TASK PROMPT: Copy out the items verbatim, beginning with the line that contains "Given: Click the" and continuing through the final line of the items.

--- begin INPUT ROWS ---

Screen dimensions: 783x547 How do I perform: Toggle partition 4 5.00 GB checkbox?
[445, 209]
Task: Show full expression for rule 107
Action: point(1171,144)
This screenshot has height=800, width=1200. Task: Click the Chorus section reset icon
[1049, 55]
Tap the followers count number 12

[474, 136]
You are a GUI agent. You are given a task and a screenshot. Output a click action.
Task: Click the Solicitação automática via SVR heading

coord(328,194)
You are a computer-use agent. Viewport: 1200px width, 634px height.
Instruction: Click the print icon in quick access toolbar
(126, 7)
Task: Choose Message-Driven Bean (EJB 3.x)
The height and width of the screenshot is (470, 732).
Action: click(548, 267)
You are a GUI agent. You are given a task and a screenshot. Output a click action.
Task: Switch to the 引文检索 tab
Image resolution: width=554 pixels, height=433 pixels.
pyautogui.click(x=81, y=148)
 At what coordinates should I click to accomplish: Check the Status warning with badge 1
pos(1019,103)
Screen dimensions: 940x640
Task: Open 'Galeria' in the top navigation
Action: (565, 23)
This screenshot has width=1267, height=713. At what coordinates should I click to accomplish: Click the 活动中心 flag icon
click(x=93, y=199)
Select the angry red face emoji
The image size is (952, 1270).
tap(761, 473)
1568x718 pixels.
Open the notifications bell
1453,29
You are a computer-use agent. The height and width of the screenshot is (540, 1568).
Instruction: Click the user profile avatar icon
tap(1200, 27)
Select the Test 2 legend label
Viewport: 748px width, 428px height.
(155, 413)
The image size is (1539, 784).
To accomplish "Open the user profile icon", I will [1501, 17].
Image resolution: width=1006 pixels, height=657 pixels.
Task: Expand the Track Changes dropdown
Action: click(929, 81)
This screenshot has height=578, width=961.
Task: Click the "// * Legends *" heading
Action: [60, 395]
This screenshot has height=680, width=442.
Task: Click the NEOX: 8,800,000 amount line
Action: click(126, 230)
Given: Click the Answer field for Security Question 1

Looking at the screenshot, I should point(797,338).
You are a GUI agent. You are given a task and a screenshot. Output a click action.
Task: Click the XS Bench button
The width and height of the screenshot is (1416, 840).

--- end INPUT ROWS ---

OUTPUT:
Given: Click the Answer field for Security Question 1

Looking at the screenshot, I should point(797,338).
You are a GUI agent. You are given a task and a screenshot. Output a click action.
Task: Click the XS Bench button
The width and height of the screenshot is (1416, 840).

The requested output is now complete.